Injection π23 is a survival horror game inspired by classics such as Resident Evil, Alone in the Dark and Silent Hill. Learn more in in our Injection π23 review!
Travel to the depths of a lonely mind that has lost contact with society and torments his own condition as a human being.
Take control of a character who lives in seclusion with his dog, which he considers the only reason for his existence.
Can you descend into this spiral of paranoia and madness to rediscover your happiness?
The story of the game revolves around a man who’s been backing away from society, feeling mostly lonely and depressed, who blames himself for becoming like this. The only positive thing in his life is his dog, Joy. During the intro sequence, you get a blurry vision of what seems like their home, where at one point someone knocks on the door and opens it. Joy runs away, and the man runs after her, only to be seemingly hit (or nearly missed) by a bus passing by.
After you wake up, you find yourself next to the bus, crashed and in flames, in an empty street in what now appears to be a ghost town. After moving forward a little bit, you’ll end up finding the first blood trail that will lead you to a gory mess of a corpse in a bath, and for a brief moment, writings will appear on the walls. From there, your adventure will begin to try and find your dog and what happened for the town to become like this.
If you’ve ever played any of the classic survival horror titles I’ve mentioned in the introduction, you’ll recognize a lot of the inspiration that’s in this game. For starters, the game offers four different camera perspectives: a third-person one that follows your character dynamically, a third-person one that stays at a fixed distance from your character, a first-person one, and the classic static camera that you’ll remember from titles such as the first Resident Evil. For the purpose of this review, I’ve mostly played in the more modern third-person view.
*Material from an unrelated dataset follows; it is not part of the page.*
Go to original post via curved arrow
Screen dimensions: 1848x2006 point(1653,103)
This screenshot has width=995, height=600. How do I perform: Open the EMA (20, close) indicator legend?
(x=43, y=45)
A lot of the game is about exploring the different areas, finding objects or keys that will allow you to access other places as you carry on with some puzzle solving. There are close to no hints as to where you have to go and what you have to do, so you have to pay close attention to your surroundings. If this feels a bit too daunting, there’s an option to have an icon appear when you’re close to the point of interest.
You’ll occasionally encounter some weird creatures that will attack if they spot you. Since the game allows you to save only at specific save points – if you have the required items to save that is -, you’ll want to make sure those creatures don’t catch you otherwise you’ll have start all over from your last save (or the whole chapter if you didn’t save, which happened to me! ). Some of those monsters will require you to attack them, while others will require a more stealthy approach in order to simply avoid them altogether.
From the creepy atmosphere on the streets, that reminded me a lot about Silent Hill expect with less fog, to things appearing out of nowhere, on top of the occasional sound effects coming from the controller’s speaker, this game’s got everything it needs to put you under a state of tension. It’s also worth noting that the game takes place in a real town in Spain, and the map you access in the menu actually looks like a rendering from the satellite view in Google Maps – something that makes this one stand out.
It’s been a while since I’ve played an original game that truly stands as a survival horror entry when labeled as such, and this game successfully brought it back in full force. The atmosphere is just crazy. You never know what will appear around just about every corner, and you can’t even tell if it’s real or if it’s just some hallucinations! The story unfolds through notes and newspaper you find in different places, and since you won’t necessarily pick them up in any set order, you’ll have to reconstruct the story as you find them, which makes it captivating. The puzzle solving is really difficult though, as nothing makes the points of interest pop out to easily spot them, so you sometimes have to just mash on the X button until you find something in a room.
There are also a few issues I noted, but it’s nothing major that should prevent a survival horror fan from playing this game. The first thing for me was the map. As cool as it was looking at those streets with indications of a locked door and other such things, nothing clearly identified where I was actually standing, so it made it a bit difficult to use. I also saw quite a couple of typos here and there in the text and menus, something that should’ve been caught by QA before release. Then there was the object examination in your inventory, which can only be done by tilting the DualShock 4 controller. While it’s cool for a few moments, it quickly becomes annoying trying to see on the other side of the object, flipping your DualShock 4 around in the process.
As for the trophies, you should be in for a long ride with this game if you’re aiming at the platinum. There are a few endings to get, a few decision-based trophies, a trophy for finishing with an S rank, and a few others that should prove to be quite challenging.
Injection π23 is not a perfect game, but it does provide a great survival horror experience that will be a great challenge. The final thing to take into consideration, which completely made me forget about the few issues the game has, is the ridiculously low price. For such a low cost, any fan of survival horror should give this one a try!
PSN Price: £7.99
This Injection π23 review is based on a PlayStation 4 copy provided by Abramelin Games.